Exercise objective:
Write out the stretch of the Cycles commit notice from "By calculating the" through "global work size.".

Text block:
-- begin --
[Bf-blender-cvs] [60ad21badb] cycles_split_kernel: Cycles: Calculate size of split state buffer kernel side

Mai Lavelle noreply at git.blender.org
Sat Mar 4 12:38:59 CET 2017


Commit: 60ad21badbeff1584418f632b90254943a8b5bf8
Author: Mai Lavelle
Date:   Sat Mar 4 06:29:01 2017 -0500
Branches: cycles_split_kernel
https://developer.blender.org/rB60ad21badbeff1584418f632b90254943a8b5bf8

Cycles: Calculate size of split state buffer kernel side

By calculating the size of the state buffer in the kernel rather than the host
less code is needed and the size actually reflects the requested features.

Will also be a little faster in some cases because of larger global work size.
-- end --
Record set:
-- begin --
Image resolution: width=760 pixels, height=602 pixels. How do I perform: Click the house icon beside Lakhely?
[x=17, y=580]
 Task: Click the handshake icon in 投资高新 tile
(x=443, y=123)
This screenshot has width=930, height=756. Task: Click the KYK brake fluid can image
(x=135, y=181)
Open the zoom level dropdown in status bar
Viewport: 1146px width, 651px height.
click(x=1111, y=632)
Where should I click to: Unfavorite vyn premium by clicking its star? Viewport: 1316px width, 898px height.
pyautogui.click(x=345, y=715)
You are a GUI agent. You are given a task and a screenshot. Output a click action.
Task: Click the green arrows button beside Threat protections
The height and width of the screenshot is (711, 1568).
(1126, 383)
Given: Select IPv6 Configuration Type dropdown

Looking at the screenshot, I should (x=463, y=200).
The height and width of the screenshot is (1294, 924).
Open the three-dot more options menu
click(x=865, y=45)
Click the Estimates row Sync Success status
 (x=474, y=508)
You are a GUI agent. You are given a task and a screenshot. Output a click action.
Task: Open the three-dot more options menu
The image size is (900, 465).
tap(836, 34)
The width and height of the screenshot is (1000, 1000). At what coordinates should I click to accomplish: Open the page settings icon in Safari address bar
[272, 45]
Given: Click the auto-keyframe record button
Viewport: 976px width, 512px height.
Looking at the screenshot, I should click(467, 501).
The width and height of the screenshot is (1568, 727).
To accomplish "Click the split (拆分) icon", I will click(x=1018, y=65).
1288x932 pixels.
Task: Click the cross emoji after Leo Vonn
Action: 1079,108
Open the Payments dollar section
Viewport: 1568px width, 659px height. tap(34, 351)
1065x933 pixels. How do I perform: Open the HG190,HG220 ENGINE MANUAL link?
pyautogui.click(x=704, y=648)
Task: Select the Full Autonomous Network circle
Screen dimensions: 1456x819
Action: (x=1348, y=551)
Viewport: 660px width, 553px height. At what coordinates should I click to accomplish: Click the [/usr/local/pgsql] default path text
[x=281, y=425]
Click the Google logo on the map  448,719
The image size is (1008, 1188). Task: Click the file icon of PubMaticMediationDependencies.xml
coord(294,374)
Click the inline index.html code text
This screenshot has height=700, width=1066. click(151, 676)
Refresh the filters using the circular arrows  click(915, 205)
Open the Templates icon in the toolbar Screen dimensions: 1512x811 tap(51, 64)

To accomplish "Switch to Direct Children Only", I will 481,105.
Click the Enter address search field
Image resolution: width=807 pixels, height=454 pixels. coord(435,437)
-- end --
Finished answer:
By calculating the size of the state buffer in the kernel rather than the host
less code is needed and the size actually reflects the requested features.

Will also be a little faster in some cases because of larger global work size.